▸ **What you will do**: Write out the lines below again, requests included, starting with the first line and going on through the line with "(x=60, y=224)". Multiply each coordinate in the answers by 0.35 and round it to a whole number, with halves rounded up. Leave the pictures out.

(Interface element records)
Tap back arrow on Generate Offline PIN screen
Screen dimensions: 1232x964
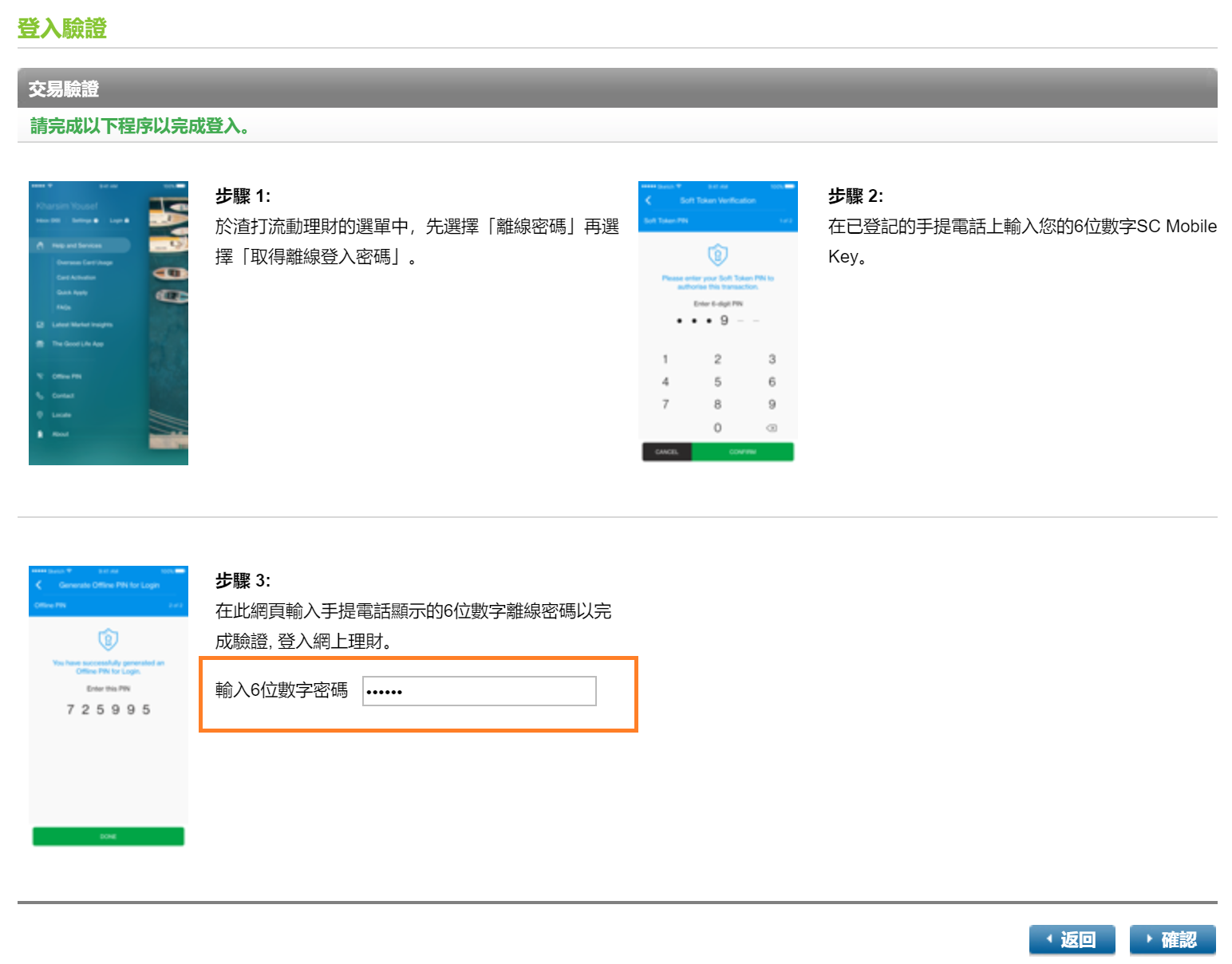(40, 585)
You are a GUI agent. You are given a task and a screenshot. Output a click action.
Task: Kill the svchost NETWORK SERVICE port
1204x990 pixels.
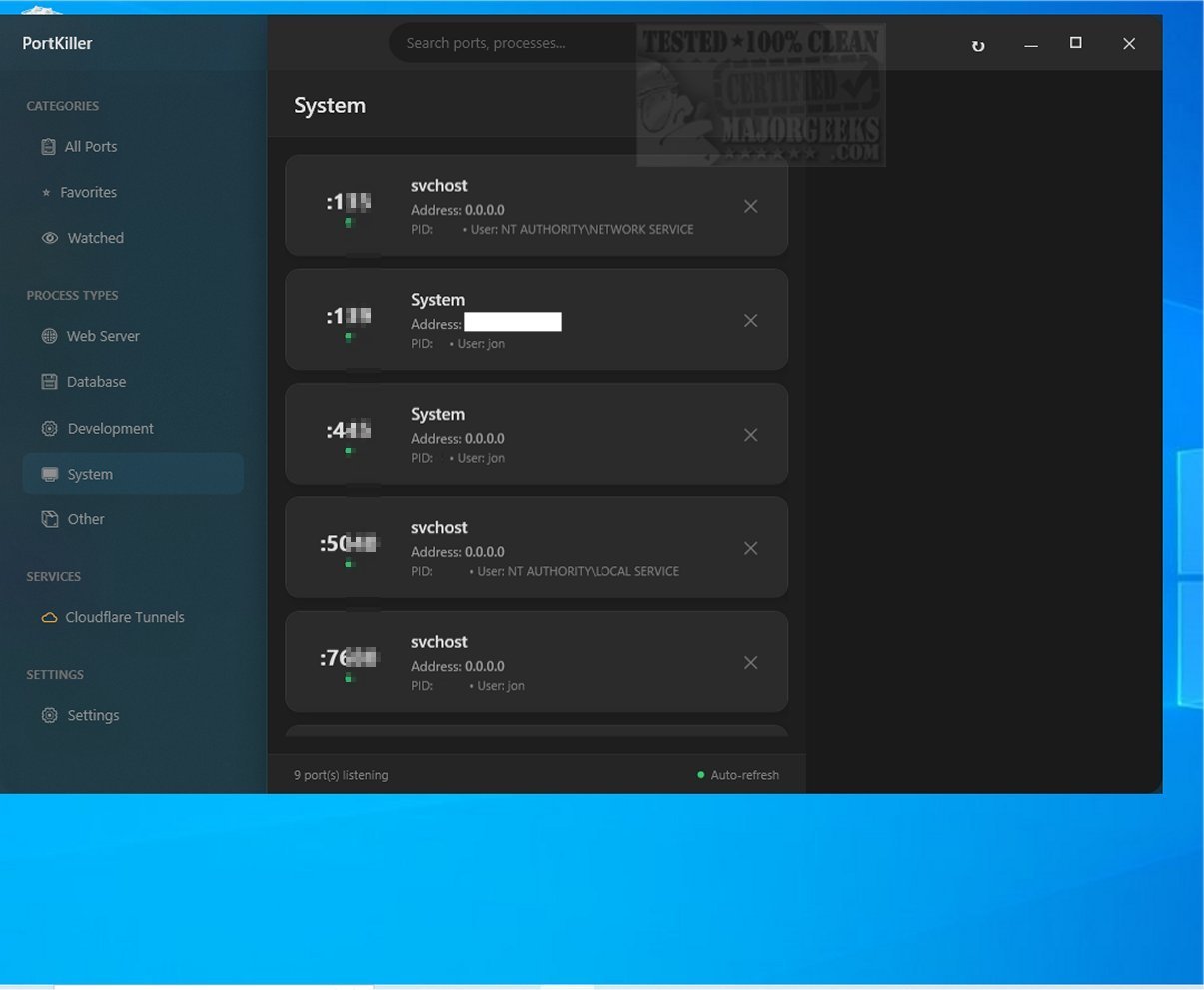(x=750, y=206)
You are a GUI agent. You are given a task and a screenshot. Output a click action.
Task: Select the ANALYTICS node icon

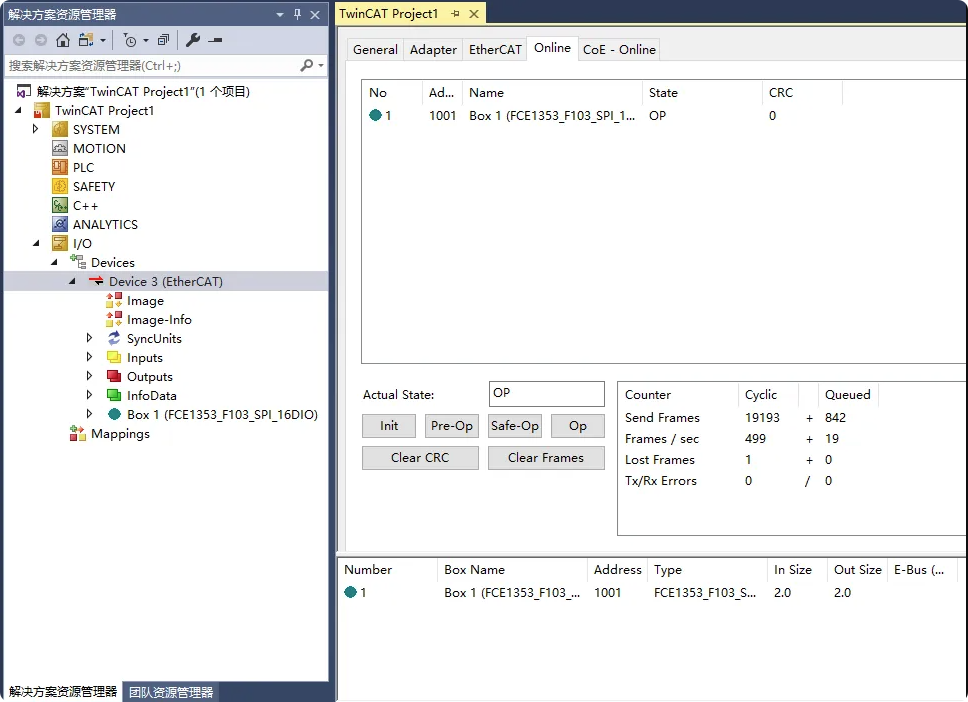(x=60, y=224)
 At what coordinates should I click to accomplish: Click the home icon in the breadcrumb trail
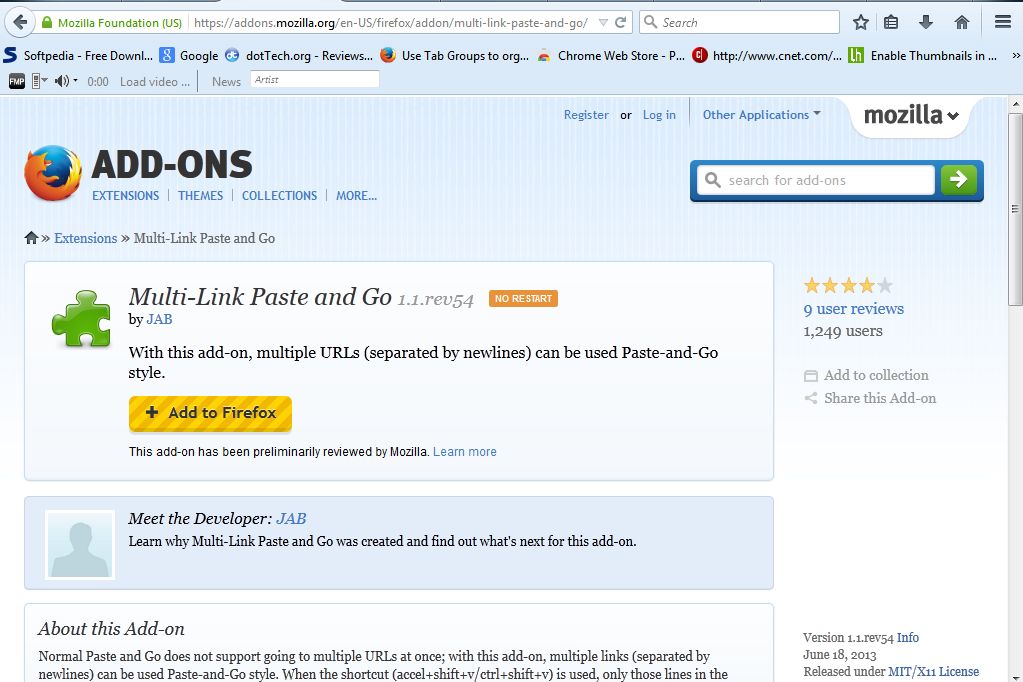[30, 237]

▸ **Right answer**:
Tap back arrow on Generate Offline PIN screen
Screen dimensions: 1232x964
(14, 205)
You are a GUI agent. You are given a task and a screenshot. Output a click action.
Task: Kill the svchost NETWORK SERVICE port
1204x990 pixels.
(x=263, y=72)
You are a GUI agent. You are given a task and a screenshot. Output a click action.
Task: Select the ANALYTICS node icon

(x=21, y=78)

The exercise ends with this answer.